### DOCUMENT EXTRACT:
+ + + + +


  8. Hi Sean,

    Have you taken a look at the non-gaussianities for such a model? I.e. the leading non-Gaussian term would be

    ~ (x-z)/d^2 P_k^2

    if we assume delta_1 is some form of expansion in delta, i.e. delta_1 ~ delta_0^2.

    This looks suspiciously like the f_NL bound that you might just grab off from WMAP5 results (roughly).

  9. Don’t we already have tight constraints on these symmetries from tests of the conservation laws they induce via Noether’s theorem? What am I missing?

  10. It is neat in a special way to read, even if I don’t understand the essence of what’s going on, science being done in this special part of the blogosphere.

    Sean, thank you for your willingness to post this kind of stuff! I like your political ideas too!

    You can keep the puppies. They leave too much biological dirt!

  11. Interesting.

    But I’m really not too impressed that one can make “impressively precise predictions” with the current hypothesis. The current set of hypothesis gives one so many degrees of freedom that practically anything can be “predicted”. E.g., you want to explain the distribution and velocities of matter in a galaxy. How do you do that in the current regime? Well, you design a distribution of “dark matter” specifically to explain the observations, overlay it on the galaxy, and — surprise! — it predicts your observations with impressive precision. Doesn’t seem very satisfying to me.

+ + + + +

### SUPPLIED RECORDS:
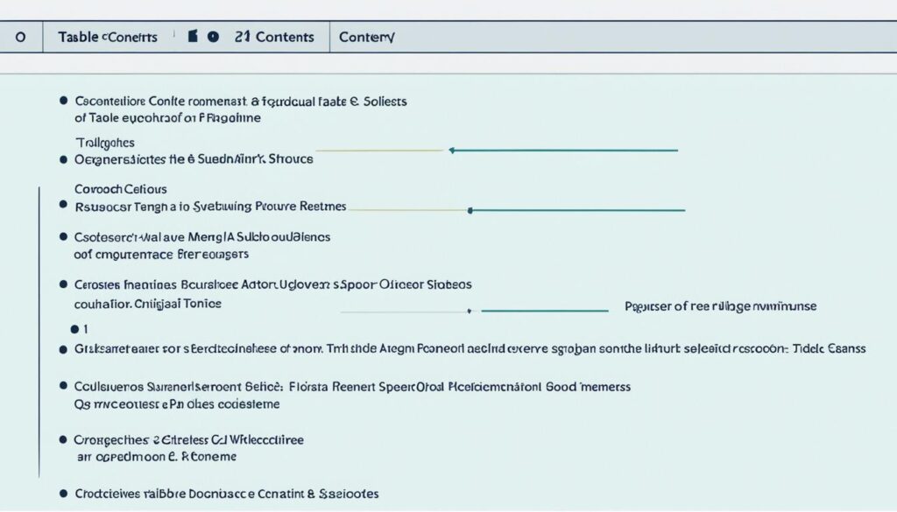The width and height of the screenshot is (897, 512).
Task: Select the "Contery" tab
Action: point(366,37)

+ + + + +

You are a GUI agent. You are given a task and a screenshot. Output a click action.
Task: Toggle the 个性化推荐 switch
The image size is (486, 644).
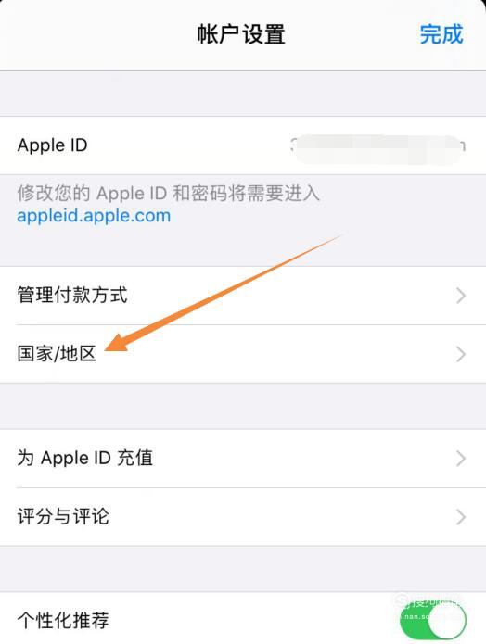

+ + + + +

### TASK DIRECTIONS:
Continue the reader comment thread on the cosmology post from where it stops.

### TASK ANSWER:
  12. Two remarks. First on the salesmanship – you can list all the ‘anomalies’ you like, but no-one has found any way of putting them together coherently. Of course it would be great if one found that (say) the ‘dark flow’ was aligned with the ‘axis of evil’ and the possible quadrupole power asymmetry, but this doesn’t seem to be the case (eg ‘dark flow’ is apparently more or less along the galactic plane as we see it…)
    Or perhaps you are waiting until the next paper to show that the results of the monstrous equations do exactly that.
    Anyway there is one CMB anomaly you don’t mention that seems to _disfavour_ extra sources of non-isotropy – namely the vanishing of the correlation at large angular scales. If some weird symmetry violation were going on at large scales you could naively expect it to boost the correlation not flatten it.

    Second, you seem to be implying (eq.2) that the translation non-invariance is characterised by a fixed _comoving_ length scale. So the zone of influence of the ‘speck of dust’ (or piece of string, etc) that sources the violation effectively grows along with the scale factor. While this may be convenient for considering things occurring at one given era, it seems physically counterintuitive. If the new physics that produces translation non-invariance has a certain length scale, which generally implies an energy scale, I would not expect this scale to change hugely with time. This is more or less what you are arguing anyway in comparing the inflationary energy density to the Planck energy: you are thinking that new physics kicks in with a certain fixed physical (not comoving) energy and length scale.
    Of course the imprints which it leaves at any given time will grow with the Universe’s expansion, so the actual effect on the calculations might not be very large.

    This could have some bearing on the question of whether you need to assume that ‘the violation vanishes after the inflationary era’. If the _physical_ length scale of the violation is fixed, say somewhere round the GUT scale, then it doesn’t have to be turned off by hand – it just gets diluted to insignificance once the Hubble length gets much bigger.